"The brutes are spirited, your Excellency. For the love of God have a care of them!"

For answer she flicked them with the whip—he had lied about the broken whip—and left him staring.

The streets were deserted. All Lisbon had trooped to the auto-da-fe. If any saw and wondered at the sight of a lady driving like a mere bolhero, she heeded not. The mules trotted briskly, and she kept them to it.

She had ceased to be amused, even scornfully. As she drove up the slope of Buenos Ayres—the favourite English suburb, where his villa stood overlooking Tagus—a deep disgust possessed her. It darkened the sunshine. It befouled, it tarnished, the broad and noble mirror of water spread far below.

"Were all men beasts, then?"

Chapter II.

DONNA MARIA.

They would dine at four o'clock. On Sundays Sir Oliver chose to dine informally with a few favoured guests; and these to-day would make nine, not counting Mr. Langton, who might be reckoned one of the household.

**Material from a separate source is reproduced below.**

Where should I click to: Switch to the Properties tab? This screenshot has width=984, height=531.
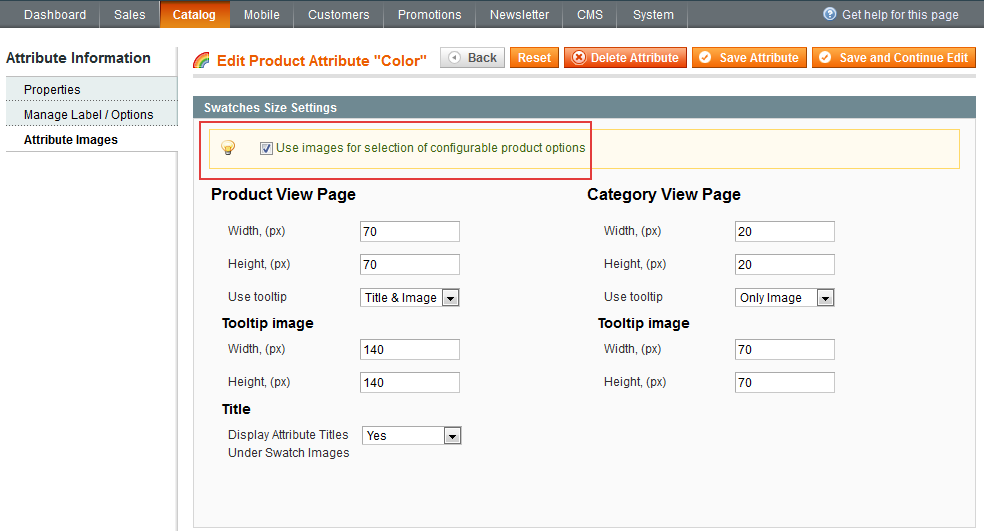(52, 90)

By four o'clock all had arrived—the British envoy, Mr. Castres, with his lady; Lord Charles Douglas, about to leave Lisbon after a visit of pleasure; Mrs. Hake, a sister of Governor Hardy of New York—she, with an invalid husband and two children, occupied a villa somewhat lower down the slope of Buenos Ayres; white-haired old Colonel Arbuthnot, doyen of the English residents; Mr. Hay, British Consul, and Mr. Raymond, one of the chiefs of the English factory, with their wives. . . . Ruth looked at the clock. All were here save only their host, Sir Oliver.

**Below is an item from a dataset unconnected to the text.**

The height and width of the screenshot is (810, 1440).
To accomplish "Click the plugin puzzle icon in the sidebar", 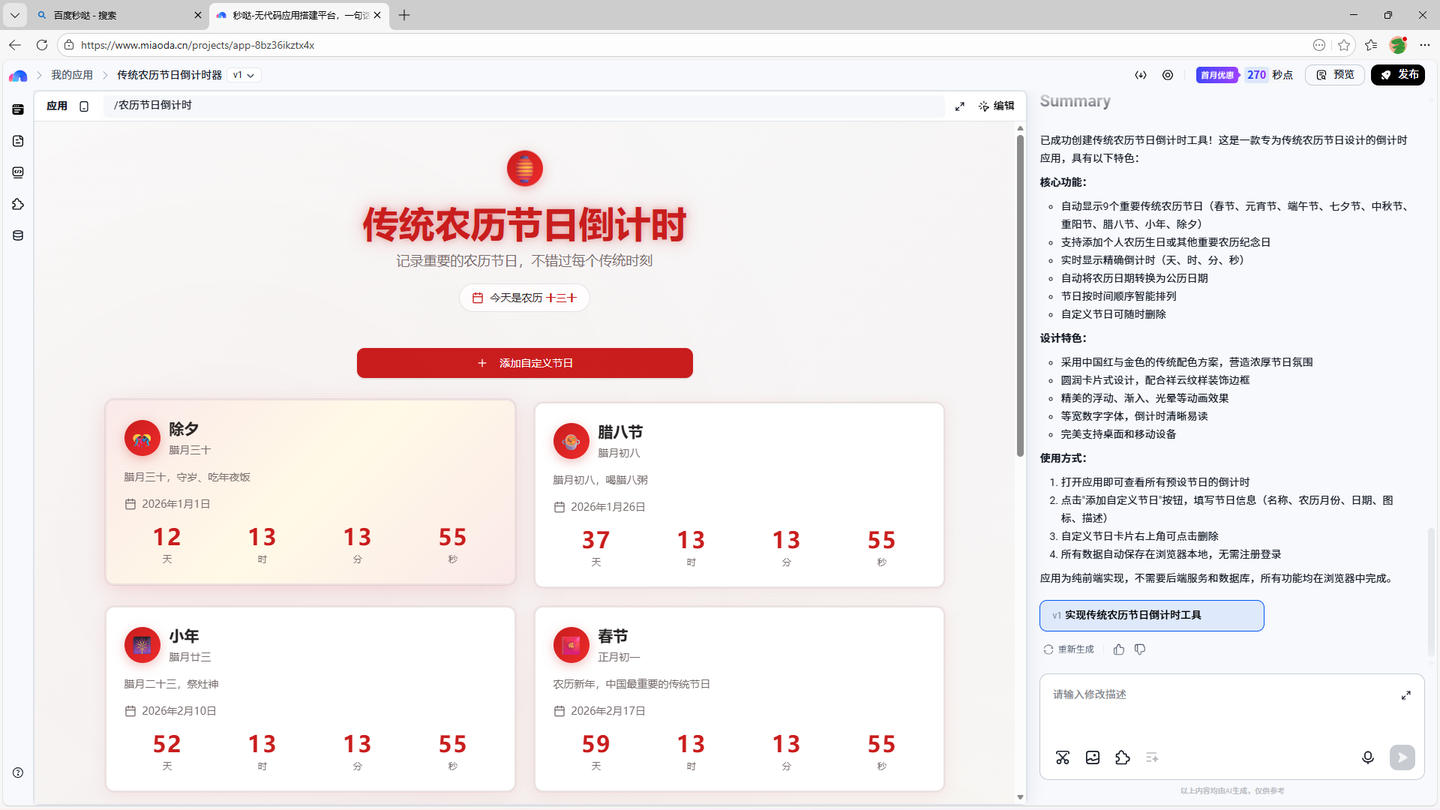I will coord(17,204).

Mr. Langton, with Lord Charles Douglas, had returned from the auto-da-fe. Like his friend George Selwyn—friend these many years by correspondence only—Mr. Langton was a dilettante in executions and like horrors, and had taken Lord Charles to the show, to initiate him. He reported that they had left Sir Oliver in a press of the crowd, themselves hurrying away on foot. He would doubtless arrive in a few minutes. Mr. Langton said nothing of the executions.